I looked down at my body and back into the mirror. Now what do I see? A squinting and naked mud wrestler? Yes, a wrestler, but with textured, formerly edible mud covering my entire body, nothing like the smooth stuff you see on TV. What I really need right now is a long, hot shower. But first, exercise. Arms out to the side, parallel to the floor, fingers lightly touching the temples, I moved my elbows open and shut, back and forth as I repeated, mantra-style: “I must, I must, I must. I must increase my bust.
needed: more back story
Being female in foster care, in addition to hitting puberty made touch really touchy. Apparently everyone who works with girls knows they will cry rape or sex abuse or something if a proper hug is given. So instead of regular hugs, I spent years getting side hugs, where you stand side by side and give a quick squeeze. Or hollow hugs, where you bend at the waist, and hug front on, but the only things touching are your cheeks and hands which rabidly pat on shoulders and back.

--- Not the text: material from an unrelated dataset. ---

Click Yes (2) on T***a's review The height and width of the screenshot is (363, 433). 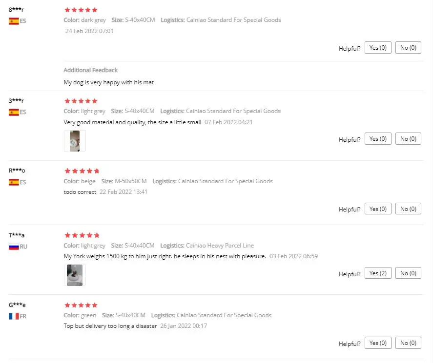pos(378,273)
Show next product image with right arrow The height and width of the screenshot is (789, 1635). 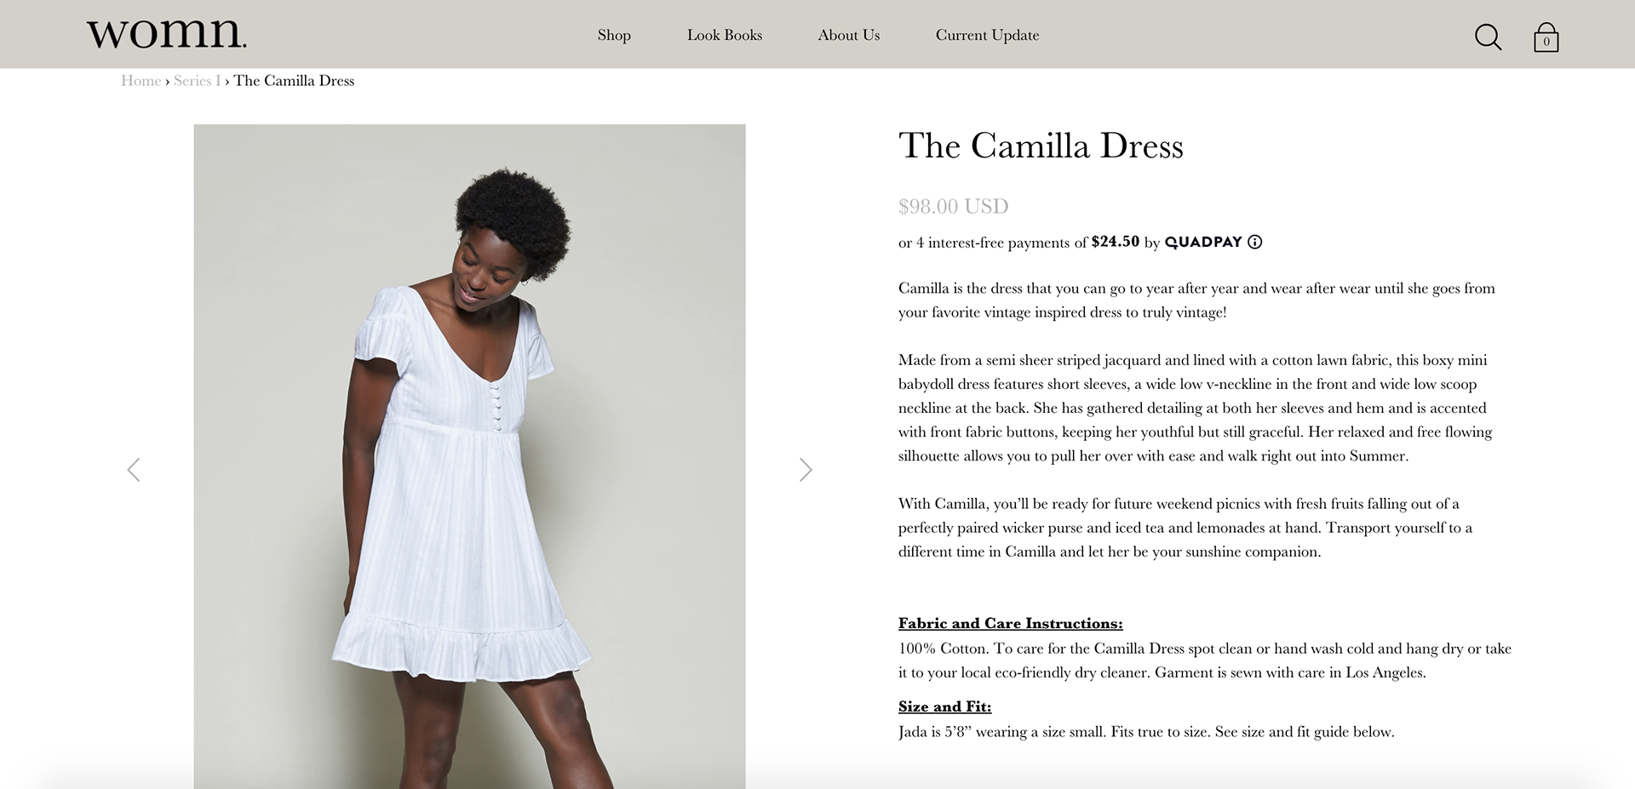(x=806, y=470)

Skin hunger. Who doesn't need to be held or hugged? It's important to experience our bodies sensually, without sensuality always being tied to sexuality. For most of us on Nelson Cottage, our bodies were not places of happiness or fun; our bodies stored histories of abuse, hunger and fear. We were all 'over-sexualized', whatever that meant exactly. Maybe boy-crazy was the age appropriate term. Most of us were menstruating, having hormonal shifts and cravings. Cravings which weren't bad or unnatural. But cravings which were still somehow taboo and not talked about helpfully, even in residential treatment.
That summer each of the three cottages were supposed to pick theme songs. The song had to be something we all agreed on and something we felt represented us. We talked it over in group, brought up names of a few songs, and unanimously agreed on George Michael's I Want Your Sex. The house parents argued with our choice, but in the end passed it along to Helen the cottage supervisor and therapist. We loved that song, blasting it while we vacuumed and polished our way through chores. Helen announced in our next group therapy session that our official cottage song was Greatest Love of All, by Whitney Houston.

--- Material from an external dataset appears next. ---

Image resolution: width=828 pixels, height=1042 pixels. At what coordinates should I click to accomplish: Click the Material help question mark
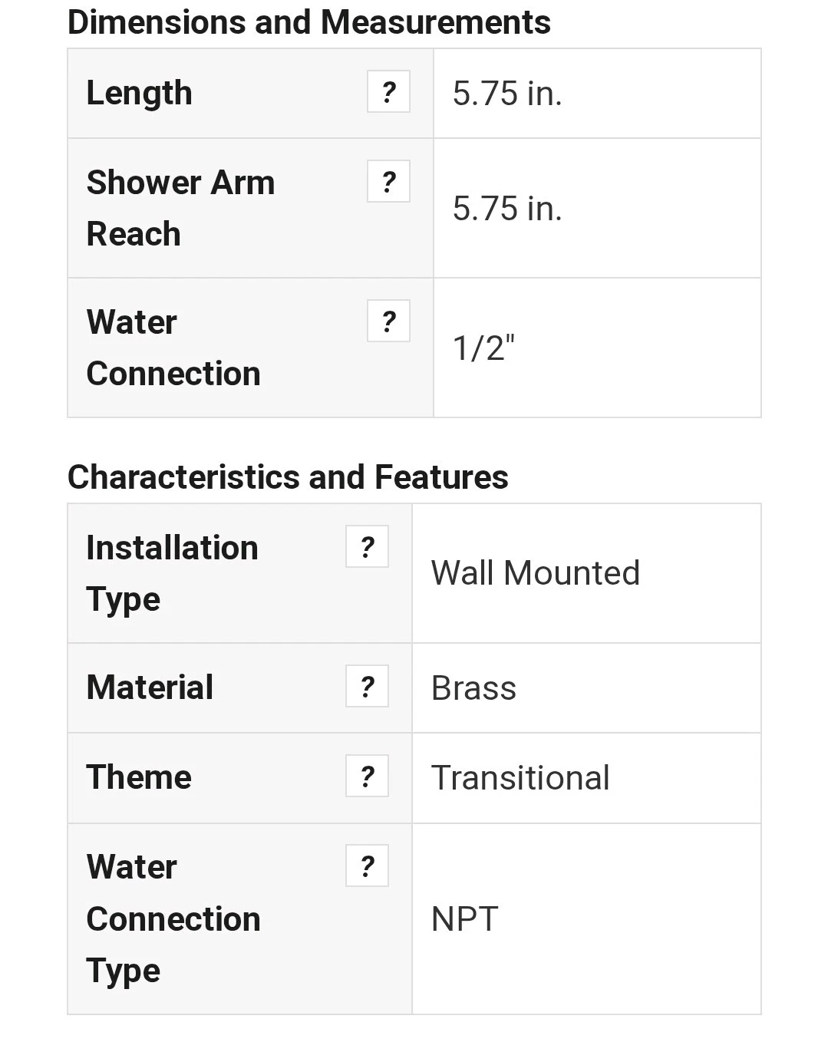367,687
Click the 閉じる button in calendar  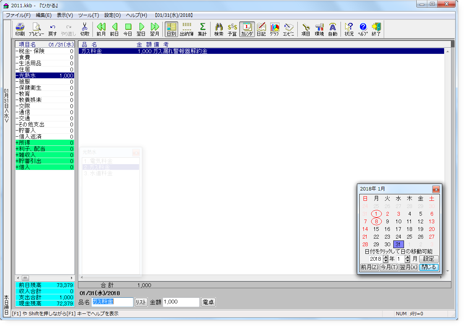(429, 267)
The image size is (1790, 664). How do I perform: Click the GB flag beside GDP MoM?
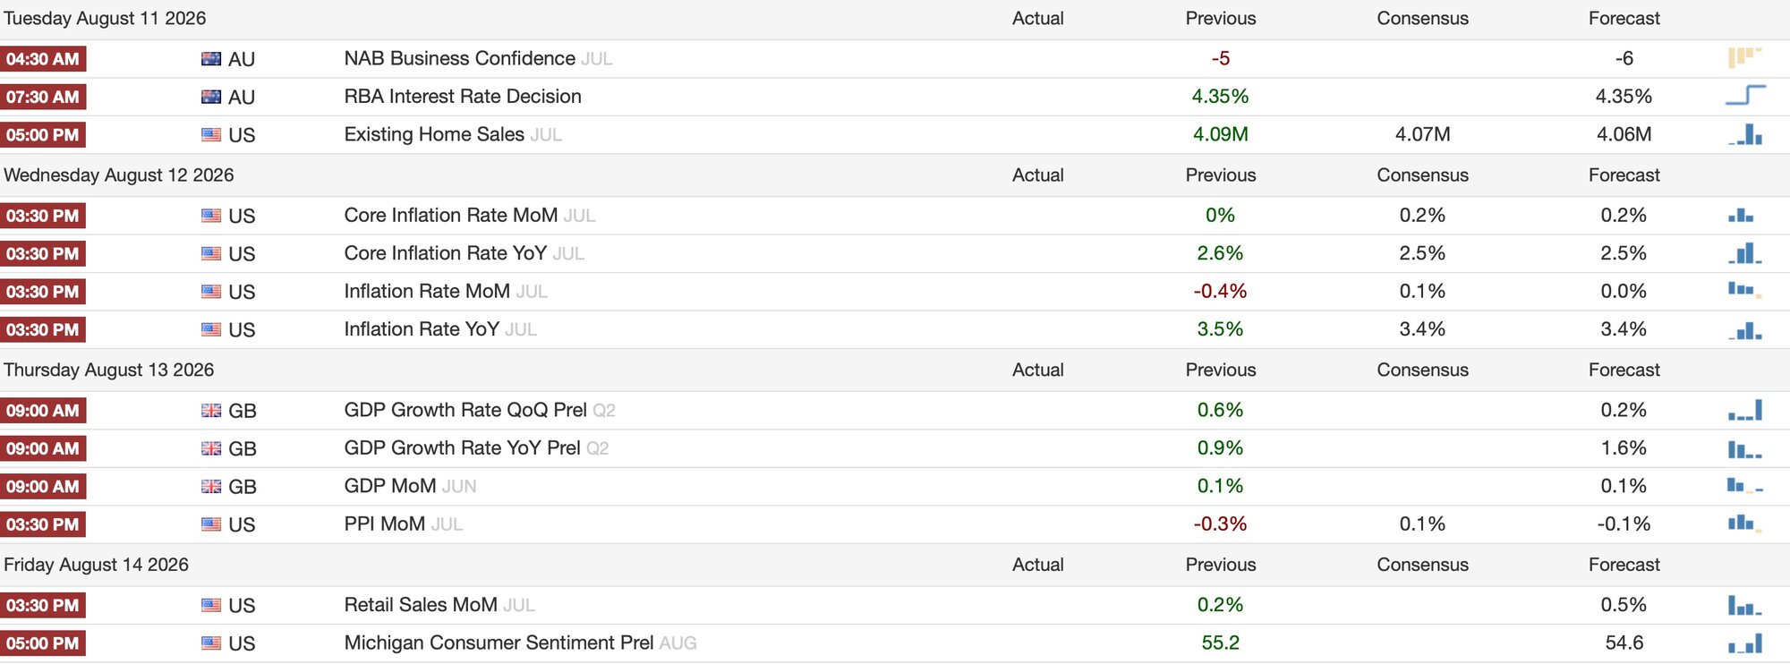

Group eye-roll. Group groan.
_____________________________________________
Compare this short story with the October 2009 post: first day of residential treatment.
I'm working to piece scenes and exposition together in an understandable way and do a better job integrating dialogue with action. Didn't deal with tense issues this time around. Next draft.
Some questions that came up for people in class:
Where is Corina's voice, was she terrified of the place?
"If I fall asleep, maybe I'll wake up someplace else." Where does this attitude go? Do they change, grow stronger? Did the experience teach a lesson, provide strength?
Why was Leigh there? What happens to Leigh? Where did Corina go? The watcher appears suddenly. Why resentment for the watcher? Are the houseparents the same as the watcher?